Two teenage sisters told how they joined a flood of Ukrainians leaving the country yesterday after hurling their belongings into rubbish bags and fleeing as the “red fire” of explosions lit the skies near their home in Kyiv.
Maria, 19, said she had been forced to leave her boyfriend behind to fight the advancing Russian army as she crossed over the Hungarian border with her 13-year-old sister Katia. Their parents were out of the country when Russia invaded on Thursday.
“We started getting plastic bags for garbage and shoving all kinds of clothes and documents, money, cash. And while this was happening we could hear these explosions outside. They were really big, you could see red fire coming out of them,” Maria told the BBC. “A family friend drove us to the border with Hungary.”
She said her boyfriend had stayed behind as he felt it was his duty to defend his country.
“My boyfriend is Jena. He is not able to leave. He will probably go to war. He is only 23. He feels it is his duty to save his country, save his family and his future, our future,” Maria said.
At least 120,000 people have left Ukraine since Thursday, according to the United Nations Refugee Agency. An estimated 100,000 refugees have crossed the border into Poland, the agency said. It suggested up to four million of Ukraine’s 44 million population could eventually flee.
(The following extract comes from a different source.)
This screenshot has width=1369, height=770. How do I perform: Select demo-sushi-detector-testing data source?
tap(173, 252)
In Scotland, Sabir Zazai, chief executive of the Scottish Refugee Council, called on the UK to accept 10,000 Ukrainian refugees a year. Yesterday, the Scottish Government said: “If a resettlement programme is announced, or Ukraine nationals are accepted as part of existing programmes, we will work to support refugees arriving.”
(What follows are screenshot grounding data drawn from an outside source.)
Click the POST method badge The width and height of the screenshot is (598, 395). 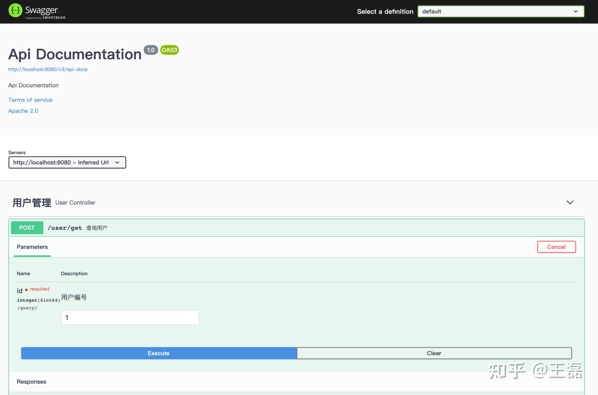click(x=27, y=228)
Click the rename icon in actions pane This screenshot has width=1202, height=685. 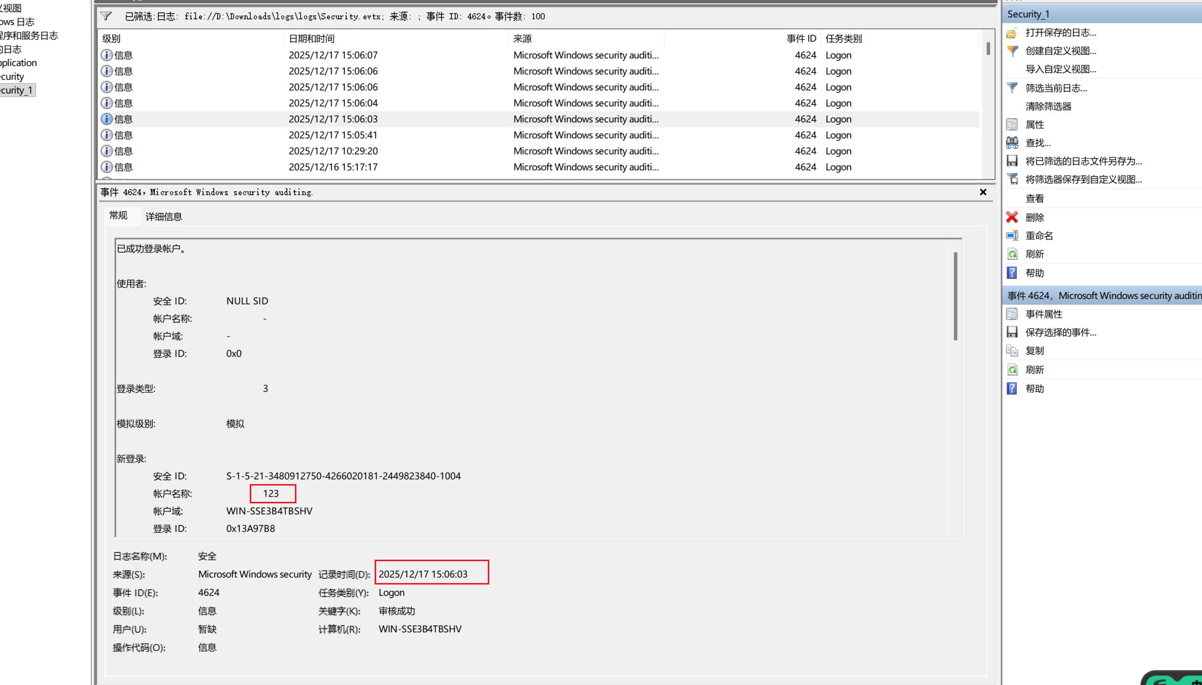[1012, 235]
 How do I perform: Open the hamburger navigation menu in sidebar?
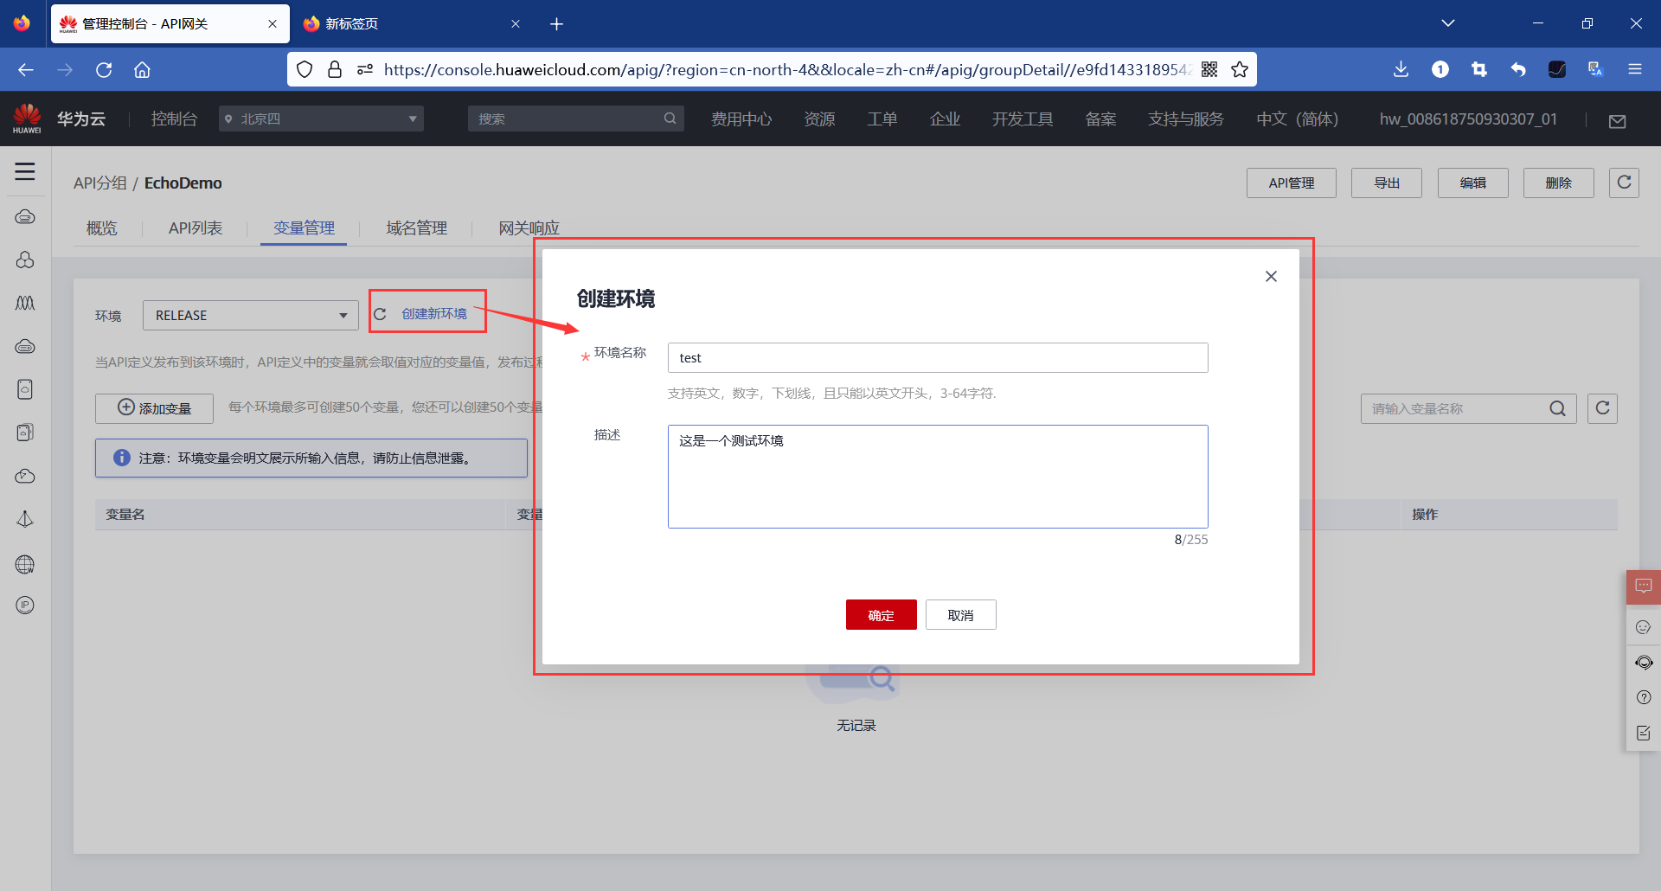tap(25, 172)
At Medyka, in southern Poland, 50 miles from Lviv in western Ukraine, roads were packed with cars. Most of the refugees were women and children – most men stayed in Ukraine to fight.
“It is only women and children because for men it is forbidden. We leave all our fathers, men, husbands at home,” said Ludmila, 30, who broke down when asked about her husband.Ukraine banned men aged 18 to 60 from leaving as they may be conscripted to fight.
Poland is setting up reception centres and hospitals to deal with the rush of people, including those wounded in the fighting. Adam Niedzielski, the health minister, said Poland would set up a special medical train to ferry injured people to 120 Polish hospitals. “We think at this moment it would be possible to accept several thousand patients,” he said.
Deputy UN High Commissioner for Refugees Kelly Clemence said: “There are still large queues at borders. People are devastated, heartbroken.”